** EXCERPTED DATA **
++++++++++

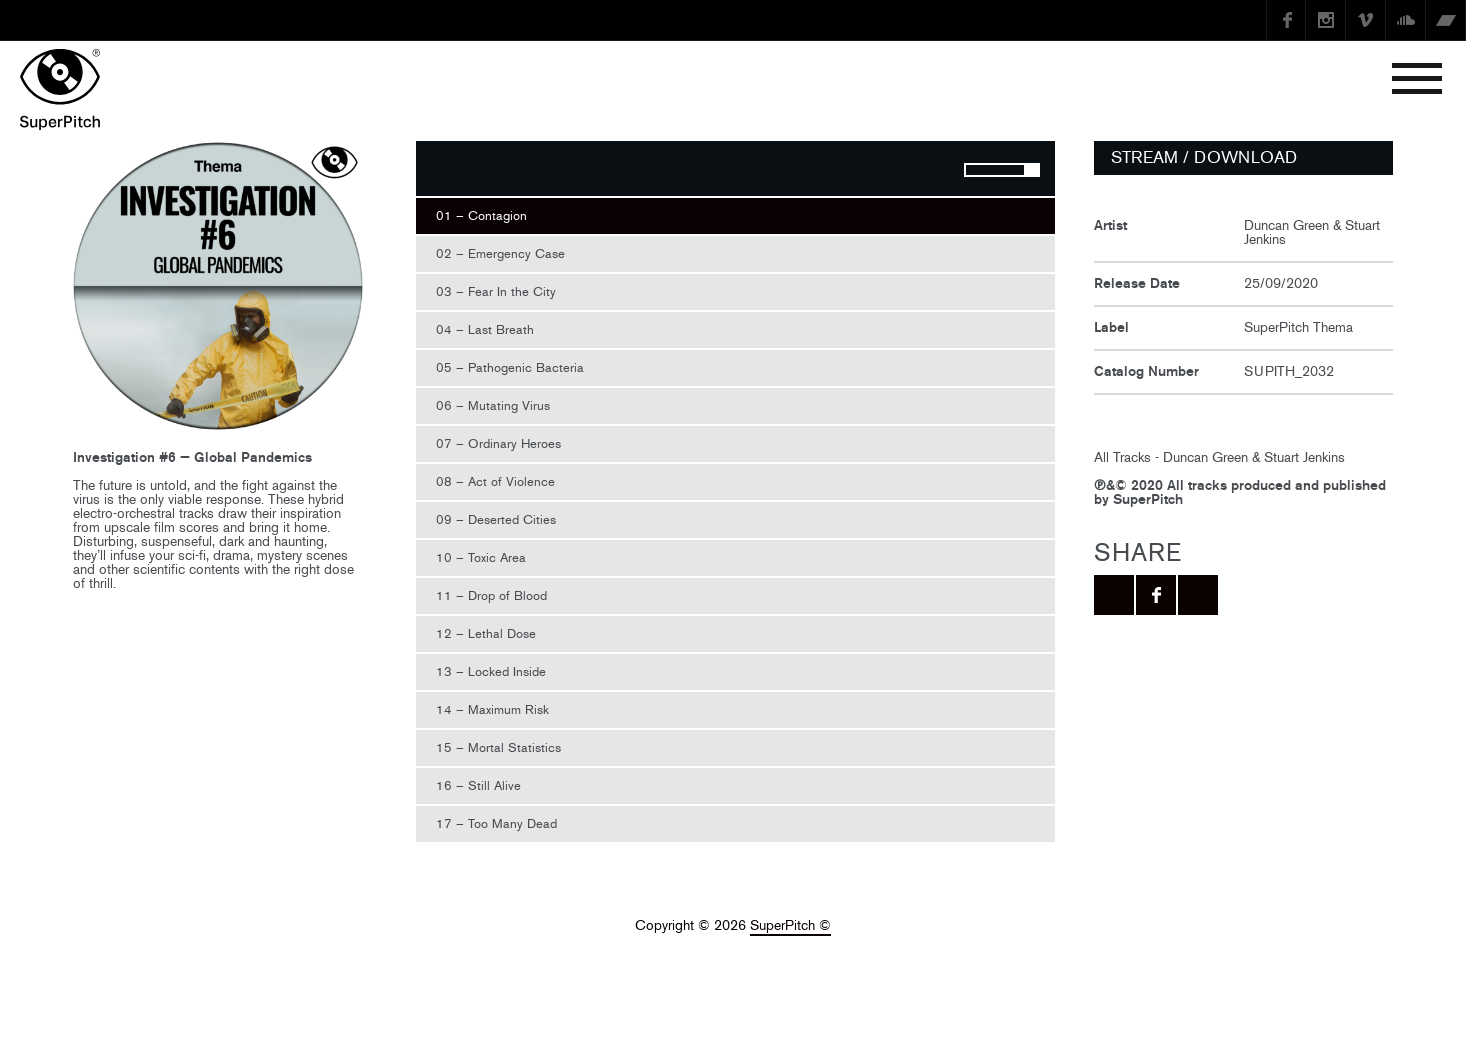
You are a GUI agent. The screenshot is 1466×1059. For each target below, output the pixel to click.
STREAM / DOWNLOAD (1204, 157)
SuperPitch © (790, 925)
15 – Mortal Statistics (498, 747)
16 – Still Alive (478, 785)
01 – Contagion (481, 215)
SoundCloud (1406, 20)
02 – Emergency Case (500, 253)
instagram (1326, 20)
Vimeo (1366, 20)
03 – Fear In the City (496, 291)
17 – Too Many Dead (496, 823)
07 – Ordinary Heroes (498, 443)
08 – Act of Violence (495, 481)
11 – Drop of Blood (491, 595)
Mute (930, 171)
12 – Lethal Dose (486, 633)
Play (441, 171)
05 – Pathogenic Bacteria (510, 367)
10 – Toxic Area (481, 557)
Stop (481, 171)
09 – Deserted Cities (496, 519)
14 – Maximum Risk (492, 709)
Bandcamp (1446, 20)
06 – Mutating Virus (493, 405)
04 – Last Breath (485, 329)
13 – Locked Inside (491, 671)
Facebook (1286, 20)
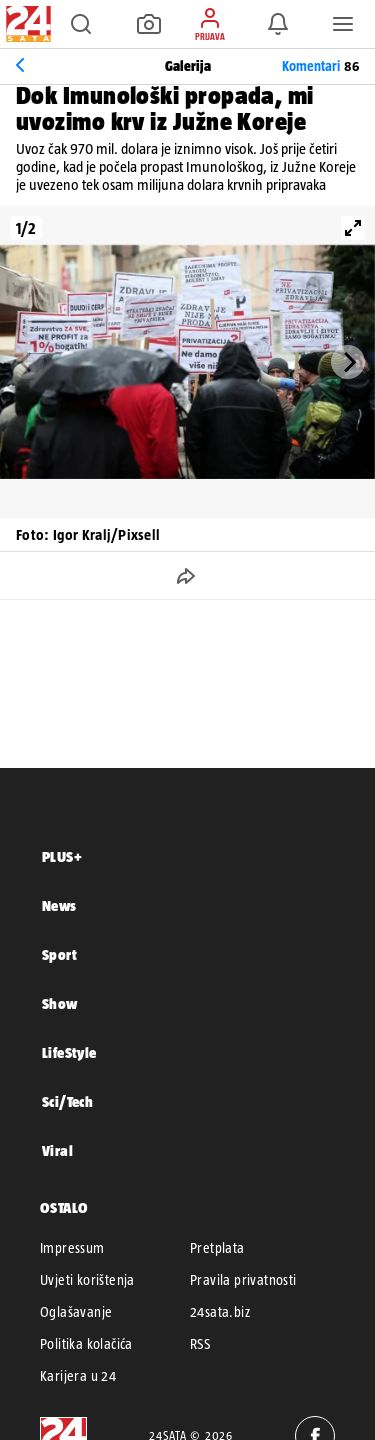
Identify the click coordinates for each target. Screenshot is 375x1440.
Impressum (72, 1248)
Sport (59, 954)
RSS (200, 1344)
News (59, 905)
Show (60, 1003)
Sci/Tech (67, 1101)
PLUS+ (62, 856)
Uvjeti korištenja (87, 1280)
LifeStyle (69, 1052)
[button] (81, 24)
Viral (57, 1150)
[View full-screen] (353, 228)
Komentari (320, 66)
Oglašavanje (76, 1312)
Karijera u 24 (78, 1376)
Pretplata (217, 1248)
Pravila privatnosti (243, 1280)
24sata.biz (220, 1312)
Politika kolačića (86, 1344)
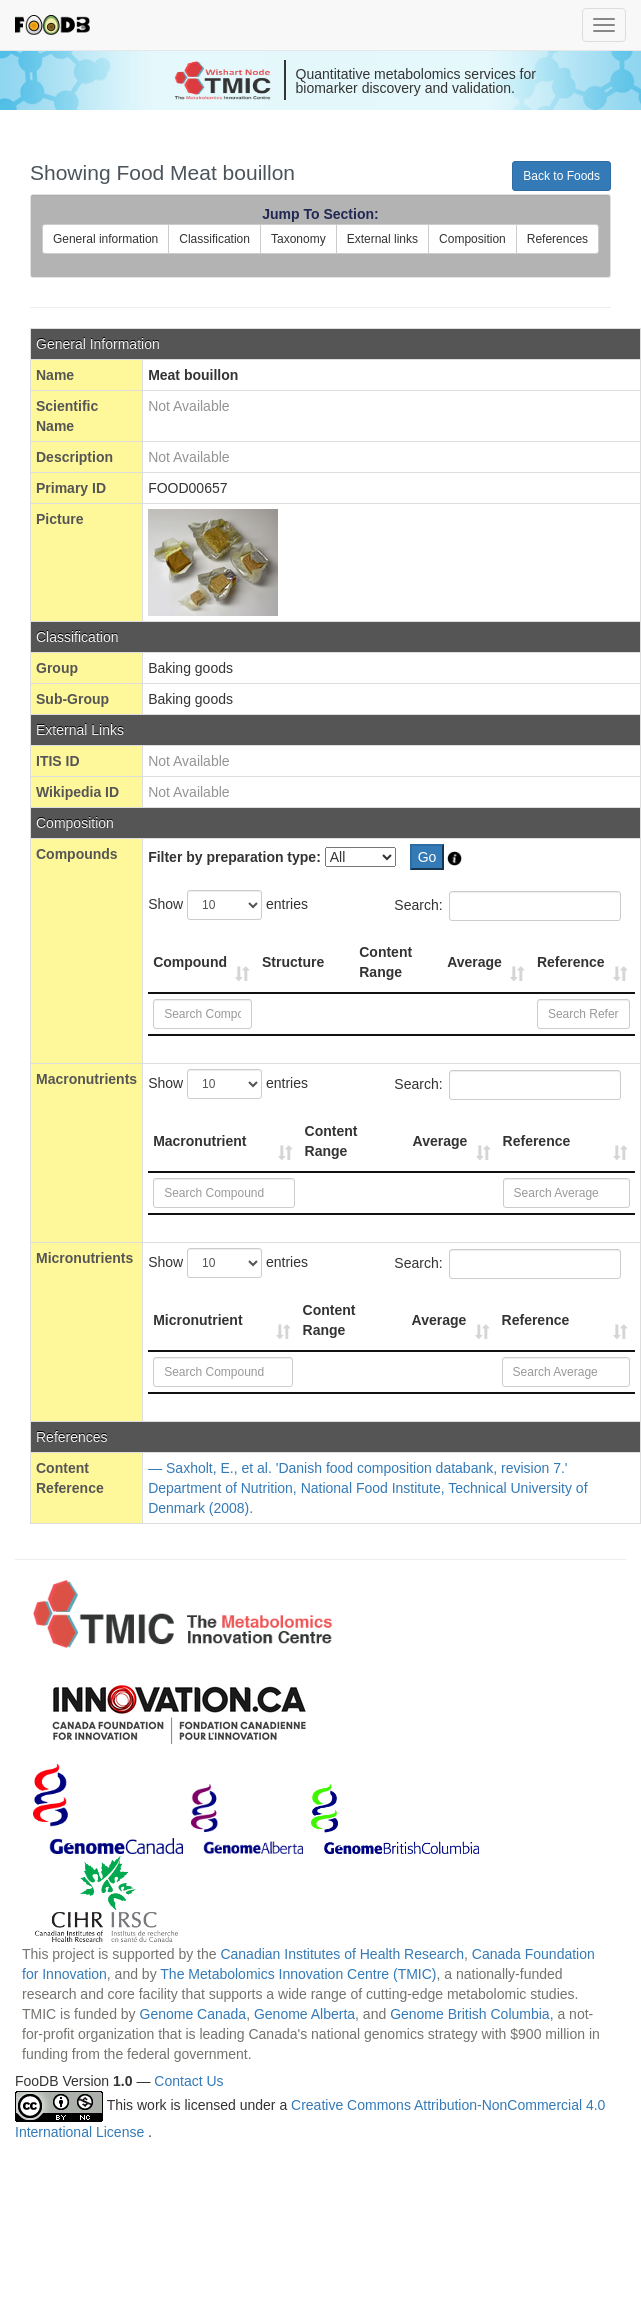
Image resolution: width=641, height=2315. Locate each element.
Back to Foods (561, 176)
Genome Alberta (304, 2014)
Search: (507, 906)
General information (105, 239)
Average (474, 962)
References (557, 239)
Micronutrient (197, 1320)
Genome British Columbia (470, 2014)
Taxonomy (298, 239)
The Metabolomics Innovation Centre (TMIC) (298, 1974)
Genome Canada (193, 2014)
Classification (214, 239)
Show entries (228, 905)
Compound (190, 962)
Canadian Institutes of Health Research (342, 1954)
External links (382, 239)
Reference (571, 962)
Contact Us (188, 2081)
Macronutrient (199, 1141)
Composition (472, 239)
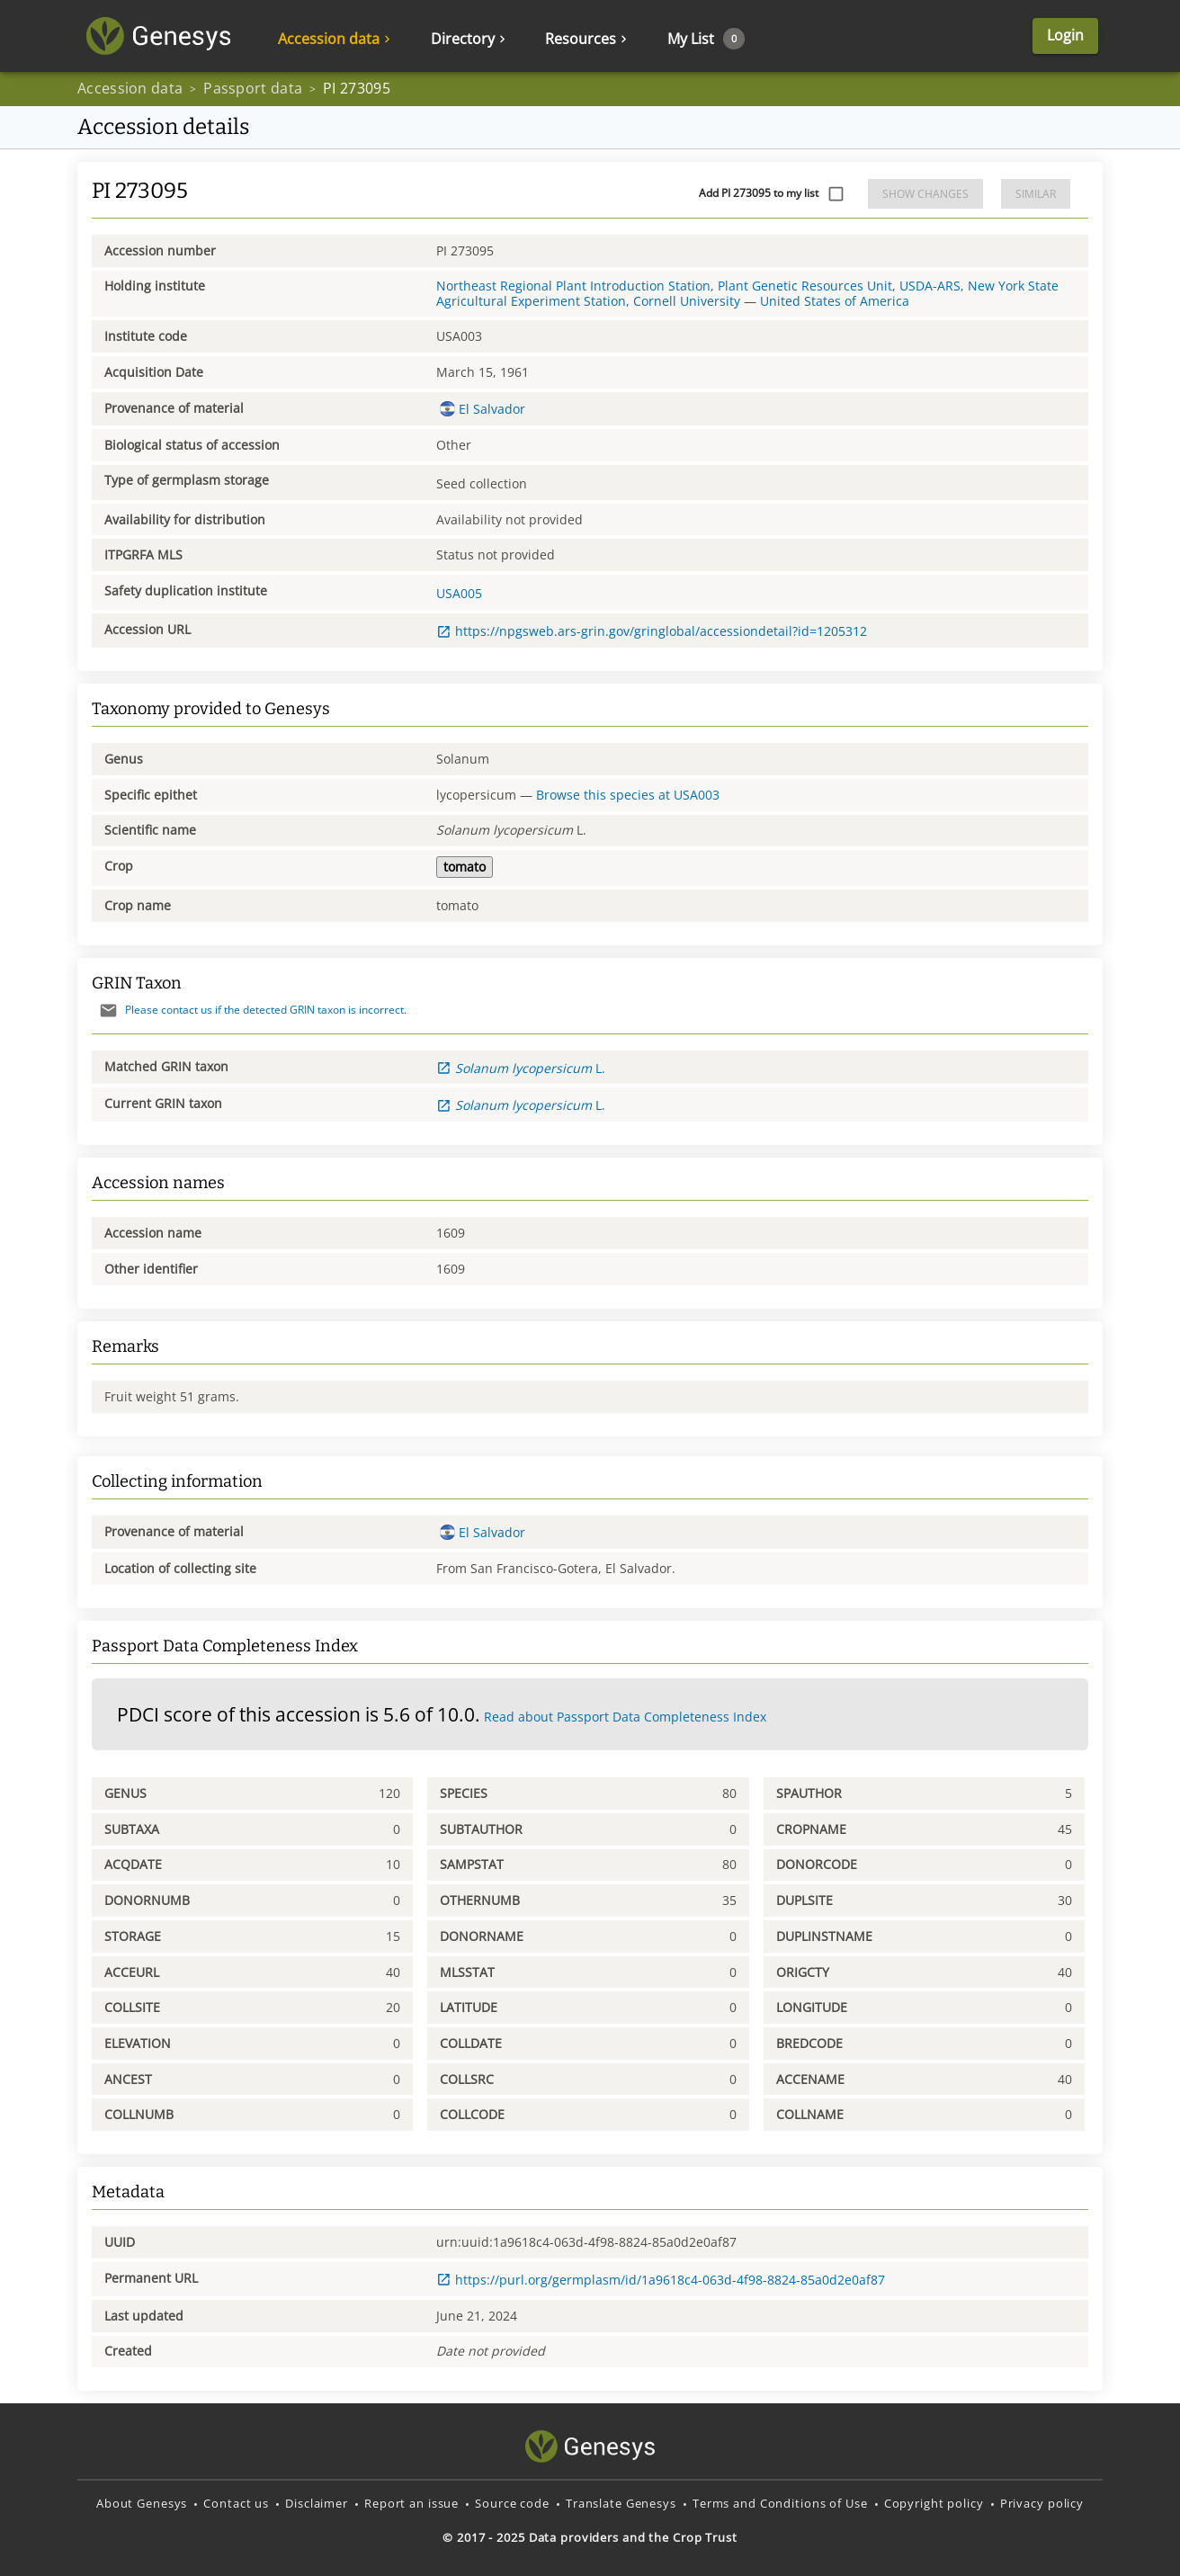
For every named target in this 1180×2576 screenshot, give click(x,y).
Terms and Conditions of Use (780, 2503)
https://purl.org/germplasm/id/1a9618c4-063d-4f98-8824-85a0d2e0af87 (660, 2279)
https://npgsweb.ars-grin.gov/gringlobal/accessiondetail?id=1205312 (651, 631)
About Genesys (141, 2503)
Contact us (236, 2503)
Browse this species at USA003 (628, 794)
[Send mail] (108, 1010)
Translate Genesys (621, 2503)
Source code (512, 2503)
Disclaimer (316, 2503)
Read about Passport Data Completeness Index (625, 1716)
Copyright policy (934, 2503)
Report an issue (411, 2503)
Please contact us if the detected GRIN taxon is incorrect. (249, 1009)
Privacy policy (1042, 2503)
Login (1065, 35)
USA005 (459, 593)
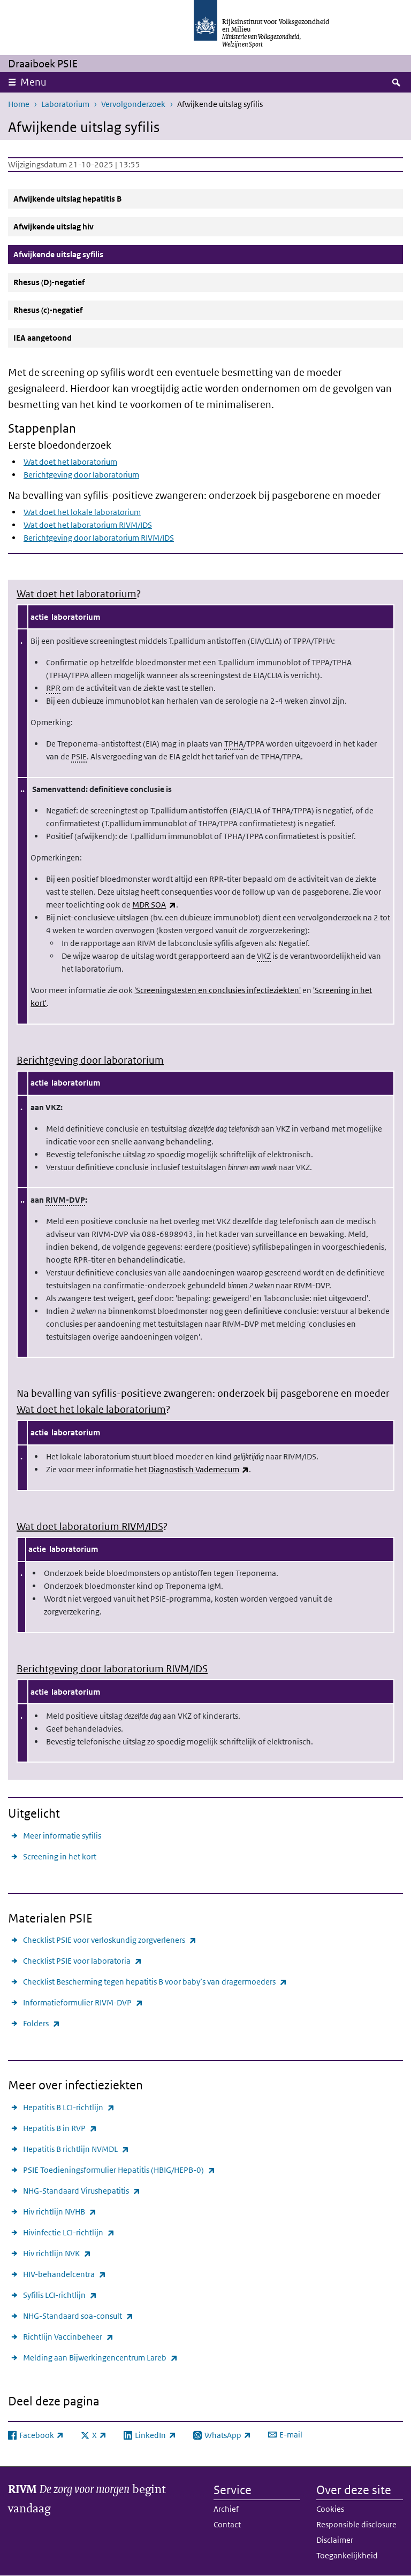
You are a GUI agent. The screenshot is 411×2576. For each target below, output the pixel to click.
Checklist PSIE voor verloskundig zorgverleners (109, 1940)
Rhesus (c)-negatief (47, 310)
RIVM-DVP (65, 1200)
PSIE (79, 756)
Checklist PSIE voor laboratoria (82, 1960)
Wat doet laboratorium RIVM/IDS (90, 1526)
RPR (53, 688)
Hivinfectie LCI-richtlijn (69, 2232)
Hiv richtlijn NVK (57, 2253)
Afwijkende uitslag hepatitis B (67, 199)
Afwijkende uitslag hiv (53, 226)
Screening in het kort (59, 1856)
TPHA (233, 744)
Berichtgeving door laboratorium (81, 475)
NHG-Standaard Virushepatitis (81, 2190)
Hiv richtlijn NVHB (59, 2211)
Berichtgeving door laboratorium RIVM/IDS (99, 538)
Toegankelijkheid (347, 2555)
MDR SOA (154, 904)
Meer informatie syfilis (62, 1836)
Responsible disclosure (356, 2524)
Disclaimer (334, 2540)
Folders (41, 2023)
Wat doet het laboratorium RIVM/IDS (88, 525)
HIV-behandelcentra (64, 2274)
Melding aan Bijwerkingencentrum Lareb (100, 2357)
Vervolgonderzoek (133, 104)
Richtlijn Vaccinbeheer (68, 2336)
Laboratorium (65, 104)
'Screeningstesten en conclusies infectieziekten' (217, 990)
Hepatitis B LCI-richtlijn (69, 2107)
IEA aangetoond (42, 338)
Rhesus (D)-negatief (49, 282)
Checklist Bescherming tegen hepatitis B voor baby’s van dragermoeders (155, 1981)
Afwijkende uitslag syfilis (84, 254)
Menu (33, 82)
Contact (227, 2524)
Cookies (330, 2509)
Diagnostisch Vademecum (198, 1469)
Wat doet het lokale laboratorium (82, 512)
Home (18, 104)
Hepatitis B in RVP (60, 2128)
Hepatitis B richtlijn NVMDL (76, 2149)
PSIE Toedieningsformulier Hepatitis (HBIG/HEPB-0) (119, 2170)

++++++++++

** WORK TASK **
Only the lines above from the line with "MDR SOA (154, 904)" to the line with "Hepatitis B LCI-richtlijn (69, 2107)", those two lines included, should be reproduced exactly.

** EXERCISE ANSWER **
MDR SOA (154, 904)
Meer informatie syfilis (62, 1836)
Responsible disclosure (356, 2524)
Disclaimer (334, 2540)
Folders (41, 2023)
Wat doet het laboratorium RIVM/IDS (88, 525)
HIV-behandelcentra (64, 2274)
Melding aan Bijwerkingencentrum Lareb (100, 2357)
Vervolgonderzoek (133, 104)
Richtlijn Vaccinbeheer (68, 2336)
Laboratorium (65, 104)
'Screeningstesten en conclusies infectieziekten' (217, 990)
Hepatitis B LCI-richtlijn (69, 2107)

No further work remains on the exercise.